Goldman Sachs President John Waldron used SpaceX’s blockbuster public debut as his exhibit A on June 12, 2026. His argument: the capital markets aren’t just willing to fund AI infrastructure, they’re practically tripping over themselves to do it.
It’s hard to argue with the evidence. SpaceX is targeting a valuation of $1.75 to $1.8 trillion and aims to raise roughly $75 billion in what would be one of the largest IPOs in history. Goldman Sachs is leading the underwriting syndicate, joined by Morgan Stanley and JPMorgan, so Waldron has a front-row seat to the investor frenzy.
The numbers behind the hype
Goldman Sachs has shared some eye-popping revenue projections with potential investors during the IPO roadshow. The bank forecasts SpaceX’s AI revenue will climb from $3.2 billion in 2025 to $322 billion by 2030. That’s not a typo. That’s a nearly 100-fold increase in five years.
The intermediate milestones look equally aggressive: $15.6 billion projected for 2026 and $34.5 billion for 2027. For context, that 2027 figure alone would place SpaceX’s AI business among the largest enterprise software companies on the planet today.
The growth trajectory becomes more understandable, though still staggering, when you factor in SpaceX’s merger with Elon Musk’s xAI back in February 2026. That deal married SpaceX’s orbital infrastructure, including its Starlink satellite constellation, with xAI’s large language models and compute ambitions.

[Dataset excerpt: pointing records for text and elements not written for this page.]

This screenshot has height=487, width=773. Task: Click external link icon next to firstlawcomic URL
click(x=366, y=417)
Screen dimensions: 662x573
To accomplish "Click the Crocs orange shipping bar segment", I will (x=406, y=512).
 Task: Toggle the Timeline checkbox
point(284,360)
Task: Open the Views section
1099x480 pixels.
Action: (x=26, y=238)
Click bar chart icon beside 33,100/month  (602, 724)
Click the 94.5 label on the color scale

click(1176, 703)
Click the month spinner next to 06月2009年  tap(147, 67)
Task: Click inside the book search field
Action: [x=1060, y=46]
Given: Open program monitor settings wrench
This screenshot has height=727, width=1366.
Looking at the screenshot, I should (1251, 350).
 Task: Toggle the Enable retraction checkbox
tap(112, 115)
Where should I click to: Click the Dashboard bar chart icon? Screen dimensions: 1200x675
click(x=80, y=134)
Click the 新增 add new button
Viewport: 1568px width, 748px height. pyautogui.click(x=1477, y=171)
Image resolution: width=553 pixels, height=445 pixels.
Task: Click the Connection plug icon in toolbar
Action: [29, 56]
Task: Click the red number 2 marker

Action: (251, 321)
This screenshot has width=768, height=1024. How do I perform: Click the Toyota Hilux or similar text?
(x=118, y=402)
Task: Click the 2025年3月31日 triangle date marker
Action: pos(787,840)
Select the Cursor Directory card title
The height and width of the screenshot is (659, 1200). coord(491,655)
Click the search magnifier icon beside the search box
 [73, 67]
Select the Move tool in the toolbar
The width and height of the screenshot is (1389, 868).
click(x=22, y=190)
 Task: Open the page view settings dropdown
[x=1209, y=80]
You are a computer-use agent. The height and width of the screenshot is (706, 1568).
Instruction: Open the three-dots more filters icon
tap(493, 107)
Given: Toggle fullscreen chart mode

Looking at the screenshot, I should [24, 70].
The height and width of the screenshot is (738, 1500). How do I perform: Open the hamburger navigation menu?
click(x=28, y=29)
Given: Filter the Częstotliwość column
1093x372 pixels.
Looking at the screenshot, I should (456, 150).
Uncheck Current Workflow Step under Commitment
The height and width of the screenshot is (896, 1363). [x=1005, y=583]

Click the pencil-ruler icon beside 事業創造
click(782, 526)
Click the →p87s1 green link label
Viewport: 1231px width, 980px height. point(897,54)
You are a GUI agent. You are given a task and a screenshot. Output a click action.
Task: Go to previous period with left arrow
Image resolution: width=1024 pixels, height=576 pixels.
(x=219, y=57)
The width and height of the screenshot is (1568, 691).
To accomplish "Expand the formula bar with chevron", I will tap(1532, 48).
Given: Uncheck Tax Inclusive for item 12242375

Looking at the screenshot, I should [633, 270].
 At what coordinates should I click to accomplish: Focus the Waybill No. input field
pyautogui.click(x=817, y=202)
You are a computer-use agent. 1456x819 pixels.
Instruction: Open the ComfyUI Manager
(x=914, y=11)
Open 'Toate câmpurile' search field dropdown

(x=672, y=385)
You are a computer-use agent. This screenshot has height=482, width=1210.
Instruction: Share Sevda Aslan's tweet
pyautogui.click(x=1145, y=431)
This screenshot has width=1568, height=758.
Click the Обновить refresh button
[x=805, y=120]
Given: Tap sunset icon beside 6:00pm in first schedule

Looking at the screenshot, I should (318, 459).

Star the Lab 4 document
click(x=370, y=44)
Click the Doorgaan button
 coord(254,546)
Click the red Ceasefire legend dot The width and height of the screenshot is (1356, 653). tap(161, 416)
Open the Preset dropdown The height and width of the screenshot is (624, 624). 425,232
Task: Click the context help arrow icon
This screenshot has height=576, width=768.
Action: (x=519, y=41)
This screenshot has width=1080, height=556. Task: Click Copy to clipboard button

Whether the revenue projections hold up is another question entirely. Goldman Sachs is simultaneously the bank making these forecasts and the lead underwriter collecting fees on the IPO. That’s not inherently problematic, but it’s worth noting that the entity most bullish on the numbers also has the most financial incentive for the deal to succeed.
Goldman’s broader AI bet
Waldron’s comments weren’t just about one IPO. He was making a larger point about capital flows into AI infrastructure as a category.
Goldman Sachs currently leads global league tables with approximately $300 billion in AI-related deal financing year-to-date. That figure encompasses everything from underwriting and advisory work to direct lending for AI buildouts.
What this means for investors
SpaceX’s IPO, debuting on Nasdaq under the ticker SPCX, will likely function as a sentiment barometer for the entire AI infrastructure sector. If it prices at the top of its range and trades up from there, expect a cascade of follow-on offerings from AI-adjacent companies looking to tap the same investor enthusiasm. If it stumbles, that $300 billion pipeline of AI deals Goldman is sitting on could slow down considerably.
At $1.75 to $1.8 trillion, SpaceX would enter public markets roughly on par with the current market caps of the largest tech companies in the world. Investors buying at these levels are betting that orbital AI infrastructure becomes as essential as cloud computing, not in a decade, but within the next few years.